By Sara Jerome,
A company from Saudi Arabia is buying up water rights and setting up farming operations in the drought-stricken Southwest, ushering in a new round of controversy about the merit of American water laws that take pains to accommodate farmers.
“Almarai Co. bought land in January that roughly doubled its holdings in California's Palo Verde Valley, an area that enjoys first dibs on water from the Colorado River. The company also acquired a large tract near Vicksburg, Ariz., becoming a powerful economic force in a region that has fewer well-pumping restrictions than other parts of the state,” The Associated Press recently reported.
Almarai is Saudi Arabia’s largest dairy company. The climate in the firm’s own country is too dry to farm alfalfa to feed to cows, the report said.
The land grab is controversial since Californians in urban areas are facing mandatory water cuts. Gizmodo described the circumstances like this: “Saudi Arabia is outsourcing its drought to California.” The purchases in the Southwest will enable the firm to benefit from U.S. water laws that are often accommodating to agriculture.

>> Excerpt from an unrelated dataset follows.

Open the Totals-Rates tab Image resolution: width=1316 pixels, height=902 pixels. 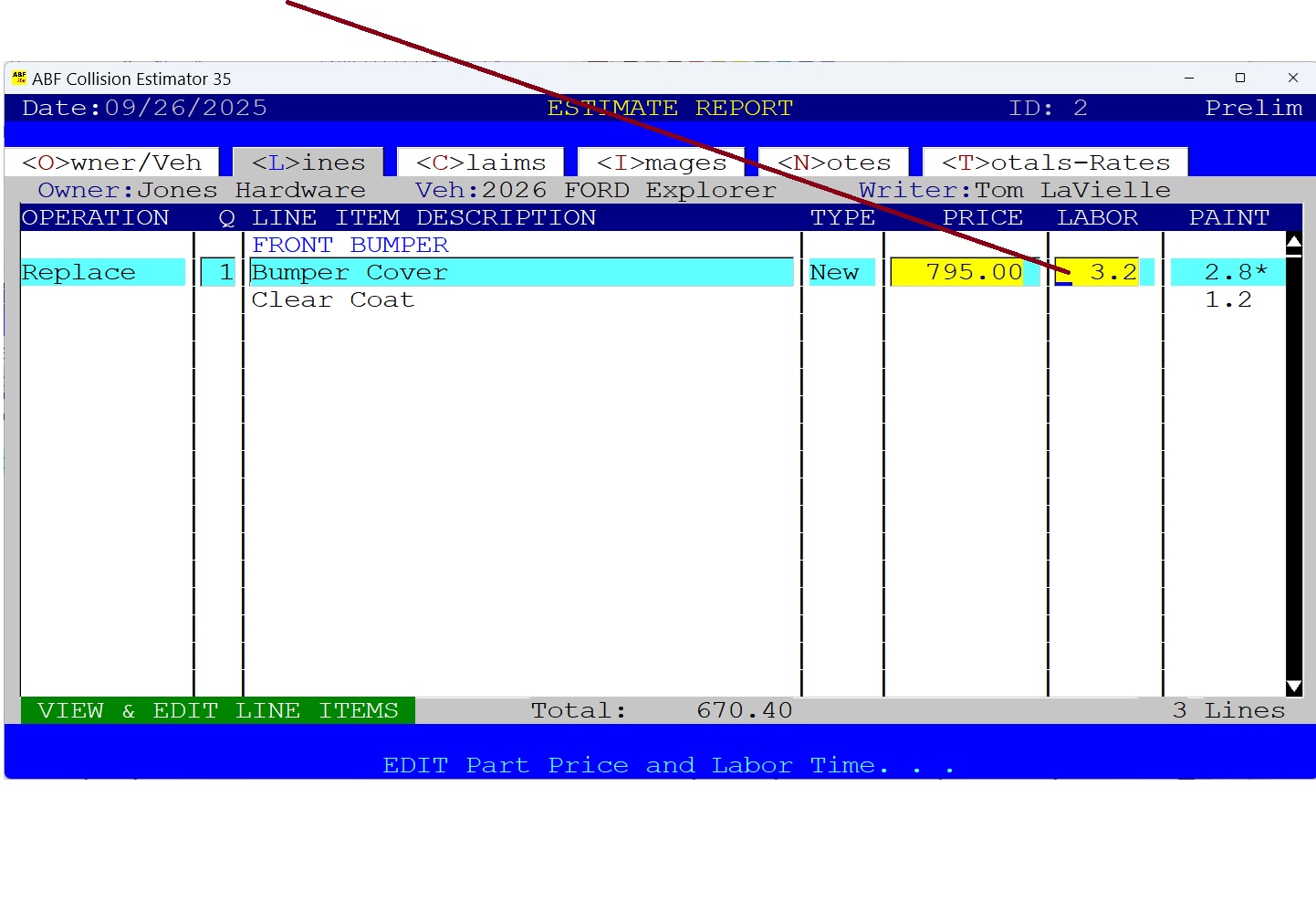[x=1055, y=162]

The AP reported: “The acquisitions have rekindled debate over whether a patchwork of regulations and court rulings in the West favors farmers too heavily, especially those who grow thirsty, low-profit crops such as alfalfa at a time when cities are urging people to take shorter showers, skip car washes and tear out grass lawns. Despite the widespread drought conditions, the U.S. is attractive to water-seeking companies because it has strong legal protections for agriculture, even though the price of land is higher than in other places.”
Gizmodo weighed in: “Why is the US such a great place to grow other people’s water-sucking crops? Because our government subsidizes agriculture in a way that many other countries do not. Which is great when you’re growing food to feed hungry Americans. But it doesn’t make a whole lot of sense when you’re using that land to grow foods that are shipped halfway around the world at a tremendous cost to the planet.”
La Paz County Supervisor Holly Irwin raised concern about the purchases.
"We've got them coming, moving in here and using our natural resources up. Why isn't anyone paying attention to the ground we live on?" she said.
Christopher Thornberg, an economist at the University of California at Riverside, called alfalfa farms a "shocking waste of a resource," according to the report.
"At some point in time," he said, "we have to face the fact that the state cannot continue to prosper under the current circumstances."
Curbed Los Angeles saw the Saudi land grab in another light: “This all falls into a push for water conservation in Saudi Arabia that's translated into a ban on certain crops—this year Saudi Arabia will stop growing its own wheat. If there's one thing to be grateful for in this continuing drought (at least, continuing in SoCal), it's that we in California still haven't gotten to [the Saudi level] of water rationing yet. Yet.”